I asked GPT about it directly. The answer was honest and kind of brutal: convergent design. Feed an AI the same aesthetic parameters and the same SaaS conventions, you get the same output. Every time. Not because anyone's copying anyone — just because everyone's solving the same problem with the same tools and landing in the same aesthetic neighborhood.
That's when the more uncomfortable question surfaced: if the UI is converging, what else is?
Some context on who's asking. I own a dog training business. I'm also a developer. I cycle between the two — sometimes for months at a stretch — which means every time I come back to engineering, I'm three to six months behind on a landscape that doesn't wait. This past stretch, I came back to find that AI had quietly redefined what "building something" even means.
The pitch hit hard. Agentic AI can actually keep pace with the workflow of building tools to build tools. For the first time I could stay ahead of my own ideas instead of watching them pile up in a graveyard of half-started repos. The OCD, detail-obsessed perfectionism that used to drag me into the weeds before anything shipped? Suddenly a feature, not a bug. I could just... build.

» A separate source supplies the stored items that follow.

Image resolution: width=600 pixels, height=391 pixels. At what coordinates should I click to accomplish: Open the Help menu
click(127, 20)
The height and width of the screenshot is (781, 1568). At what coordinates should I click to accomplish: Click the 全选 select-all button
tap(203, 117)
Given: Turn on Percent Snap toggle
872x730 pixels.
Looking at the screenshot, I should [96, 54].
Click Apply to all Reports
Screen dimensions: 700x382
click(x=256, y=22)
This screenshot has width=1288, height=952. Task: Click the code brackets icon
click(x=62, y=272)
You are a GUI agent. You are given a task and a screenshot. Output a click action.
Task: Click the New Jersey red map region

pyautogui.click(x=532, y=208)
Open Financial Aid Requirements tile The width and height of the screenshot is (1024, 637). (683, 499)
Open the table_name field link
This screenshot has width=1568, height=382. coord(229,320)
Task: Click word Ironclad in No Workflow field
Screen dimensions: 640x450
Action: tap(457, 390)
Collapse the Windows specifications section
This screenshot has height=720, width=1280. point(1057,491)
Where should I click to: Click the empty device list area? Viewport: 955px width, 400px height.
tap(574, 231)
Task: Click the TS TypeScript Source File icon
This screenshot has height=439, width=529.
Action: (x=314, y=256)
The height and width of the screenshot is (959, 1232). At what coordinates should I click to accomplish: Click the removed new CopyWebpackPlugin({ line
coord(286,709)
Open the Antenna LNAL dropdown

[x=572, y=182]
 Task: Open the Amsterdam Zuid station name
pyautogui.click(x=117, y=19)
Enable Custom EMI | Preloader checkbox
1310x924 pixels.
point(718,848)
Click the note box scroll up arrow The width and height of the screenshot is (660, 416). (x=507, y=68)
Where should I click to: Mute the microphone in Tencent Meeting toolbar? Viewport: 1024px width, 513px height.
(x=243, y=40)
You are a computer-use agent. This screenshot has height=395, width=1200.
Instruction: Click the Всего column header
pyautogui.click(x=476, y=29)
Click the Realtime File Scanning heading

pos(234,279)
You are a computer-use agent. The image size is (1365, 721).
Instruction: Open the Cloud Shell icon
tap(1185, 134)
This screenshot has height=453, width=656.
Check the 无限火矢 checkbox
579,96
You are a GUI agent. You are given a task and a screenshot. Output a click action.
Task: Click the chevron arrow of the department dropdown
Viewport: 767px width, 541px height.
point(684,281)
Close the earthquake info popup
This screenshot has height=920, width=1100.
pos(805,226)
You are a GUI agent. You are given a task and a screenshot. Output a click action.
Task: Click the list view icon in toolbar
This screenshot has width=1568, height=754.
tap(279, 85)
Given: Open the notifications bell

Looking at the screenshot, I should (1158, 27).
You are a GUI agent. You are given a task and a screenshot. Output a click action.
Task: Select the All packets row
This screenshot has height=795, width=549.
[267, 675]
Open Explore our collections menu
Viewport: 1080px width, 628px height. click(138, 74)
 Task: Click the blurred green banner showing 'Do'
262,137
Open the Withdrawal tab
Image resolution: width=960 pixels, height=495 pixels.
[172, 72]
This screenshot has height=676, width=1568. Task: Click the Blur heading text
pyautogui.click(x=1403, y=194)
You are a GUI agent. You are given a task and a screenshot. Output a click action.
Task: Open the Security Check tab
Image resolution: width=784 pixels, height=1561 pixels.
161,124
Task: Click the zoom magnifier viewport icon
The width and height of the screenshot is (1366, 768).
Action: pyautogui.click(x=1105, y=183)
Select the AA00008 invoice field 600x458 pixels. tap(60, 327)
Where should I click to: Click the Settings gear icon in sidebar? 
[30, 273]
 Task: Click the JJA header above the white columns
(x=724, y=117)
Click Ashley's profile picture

So naturally, my first thought was: I'm going to build an army.
Then a business. Then a startup. Then I talked myself down to a small team of highly specialized agents — because less is more, right? That instinct was shaped by agentic-team: a self-curating workflow built around a Prime Directive that prevents skill sprawl, enforces context hygiene, and makes the toolchain improve itself rather than silently degrade. It's the genotype to AgentHQ's phenotype, if you want to get biological about it. (Still better than the Pokémon evolution analogy I almost went with.)
But once you're building agents, you start asking: what are the actual ceilings? The answer isn't "better agents" — it's context. Context is the water they swim in. Get it wrong and capability doesn't matter.
So what's the first thing to build? A skill-builder and a context-compacter — because the wall I kept hitting wasn't capability, it was token usage. Who knew too much context could be a problem? Here I am, dropping out of prompt engineering university to go get my context engineering degree.
One thing led to another. A dashboard to track context and agents across a project is useful. Agents inside that dashboard that audit the workflow, build new agents, and surface what's actually happening across a complex project over time — that's better. That's AgentHQ.
Which brought me back to the question I'd been dodging: how is this different from OpenClaw — that security nightmare I was too principled (or too proud) to even download?
It's not LangChain either. LangChain wires agent pipelines in code. AgentHQ is an ops and context engineering layer for managing, observing, and optimizing agents you're already running. Closer to LangSmith or Helicone — except neither has the directive hierarchy or the feedback loop angle. Maybe I'm not rebuilding something that already exists. Maybe.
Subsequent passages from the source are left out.